GREFFIER LORS DES DÉBATS : Aurore VUILLEMOT, Greffier
DÉBATS : l’affaire a été mise en délibéré au 06 Janvier 2026,
ARRÊT : rendu contradictoirement,
PRONONCÉ : publiquement par mise à disposition de l’arrêt au greffe de la cour, les parties en ayant été préalablement avisées dans les conditions prévues au deuxième alinéa de l’article 450 du code de procédure civile,
SIGNÉ : par Leslie CHARBONNIER, Conseiller, et par Aurore VUILLEMOT, greffier auquel la minute de la décision a été remise par le magistrat signataire.
*****
FAITS, MOYENS ET PRETENTIONS
Mme [S] née [I] [N] est décédée le [Date décès 3] 2015.
Me [R] [V], notaire associé au sein de la SCP [V] [1], a été chargé le 24 mars 2015 du règlement de la succession.
Mme [I] [S] a laissé pour lui succéder, outre ses légataires particuliers :
'ses neveux et nièces de leur propre chef du fait du prédécès de leur auteur, M. [G] [T] [N], frère de la défunte, prédécédé à [Localité 6] le [Date décès 9] 2009, à savoir :
— M. [M] [N],
— Mme [U] [N] épouse [E].
La somme nette revenant aux deux héritiers, déduction faite des droits fiscaux calculés par Maître [V] s’élevait à 212'545 euros.
Lors de la liquidation de la succession, Maître [V] a retenu un taux fiscal applicable de 45 % alors qu’il aurait dû être de 55 %, les héritiers étant issus d’une souche unique.
Le notaire a directement adressé aux services fiscaux le montant de l’imposition ainsi calculé, par prélèvement sur l’actif, avant de verser le solde aux deux héritiers.
Par courrier du 17 avril 2018, l’administration fiscale a notifié à Mme [E] et à M. [N], neveux de la défunte, une proposition de rectification comprenant l’application du taux adéquat, y ajoutant les droits afférents à une donation rapportable de 40'000 euros consentie à chacun des neveux, dont l’administration fiscale a retrouvé la trace dans les comptes bancaires de l’intéressée de septembre 2014.
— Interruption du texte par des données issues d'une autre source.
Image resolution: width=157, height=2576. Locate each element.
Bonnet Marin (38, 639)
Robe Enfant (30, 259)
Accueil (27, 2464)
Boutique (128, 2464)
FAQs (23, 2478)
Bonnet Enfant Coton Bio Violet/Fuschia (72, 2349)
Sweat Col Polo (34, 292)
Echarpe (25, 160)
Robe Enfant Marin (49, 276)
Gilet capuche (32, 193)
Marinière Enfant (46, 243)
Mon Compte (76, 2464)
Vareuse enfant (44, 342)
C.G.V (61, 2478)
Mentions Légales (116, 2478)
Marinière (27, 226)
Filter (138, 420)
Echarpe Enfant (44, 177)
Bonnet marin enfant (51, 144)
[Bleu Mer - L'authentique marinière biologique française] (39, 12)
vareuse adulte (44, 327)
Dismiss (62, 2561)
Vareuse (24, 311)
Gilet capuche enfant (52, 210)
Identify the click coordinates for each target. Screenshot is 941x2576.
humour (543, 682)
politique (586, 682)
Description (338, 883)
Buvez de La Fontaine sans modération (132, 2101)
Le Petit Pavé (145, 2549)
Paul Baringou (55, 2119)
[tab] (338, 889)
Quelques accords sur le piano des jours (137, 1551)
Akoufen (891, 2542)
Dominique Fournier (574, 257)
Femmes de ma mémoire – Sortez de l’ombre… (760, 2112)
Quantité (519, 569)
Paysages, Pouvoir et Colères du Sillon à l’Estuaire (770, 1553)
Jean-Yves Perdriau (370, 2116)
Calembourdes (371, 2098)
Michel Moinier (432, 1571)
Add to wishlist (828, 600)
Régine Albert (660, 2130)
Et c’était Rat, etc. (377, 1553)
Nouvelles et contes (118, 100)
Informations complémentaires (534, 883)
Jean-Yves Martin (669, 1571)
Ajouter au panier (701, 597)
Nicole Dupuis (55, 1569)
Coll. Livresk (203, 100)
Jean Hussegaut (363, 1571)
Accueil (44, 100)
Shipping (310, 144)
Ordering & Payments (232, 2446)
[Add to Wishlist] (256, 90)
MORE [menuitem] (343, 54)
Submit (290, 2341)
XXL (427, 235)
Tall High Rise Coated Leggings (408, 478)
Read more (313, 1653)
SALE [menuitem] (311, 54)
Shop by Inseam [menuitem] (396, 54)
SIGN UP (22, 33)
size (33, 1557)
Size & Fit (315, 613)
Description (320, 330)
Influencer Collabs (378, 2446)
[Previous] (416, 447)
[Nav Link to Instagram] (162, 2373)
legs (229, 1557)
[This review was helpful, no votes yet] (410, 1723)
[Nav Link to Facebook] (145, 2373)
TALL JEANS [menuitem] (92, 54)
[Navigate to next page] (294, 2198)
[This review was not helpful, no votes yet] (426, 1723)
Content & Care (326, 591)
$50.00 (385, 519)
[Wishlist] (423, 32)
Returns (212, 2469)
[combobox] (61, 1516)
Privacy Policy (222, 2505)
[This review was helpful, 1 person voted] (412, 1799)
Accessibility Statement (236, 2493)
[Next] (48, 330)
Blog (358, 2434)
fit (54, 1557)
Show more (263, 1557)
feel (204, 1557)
Cette rectification comprend une somme de 62'082 euros au principal ainsi que 7 202 euros au titre des intérêts de retard, pour chacun des héritiers, soit au total 124 164 euros de droits complémentaires et 14 404 euros d’intérêts de retard.
Mme [U] [E] s’est acquittée d’un montant total de 69'284 euros par deux chèques émis les 4 et 12 décembre 2018.
Par lettre recommandée du 30 octobre 2018, elle a mis en demeure Maître [V] de l’indemniser de la somme de 44'732 euros correspondant aux droits complémentaires de 40'082 euros auxquels s’ajoutent les intérêts de retard s’élevant à la somme de 4 650 euros.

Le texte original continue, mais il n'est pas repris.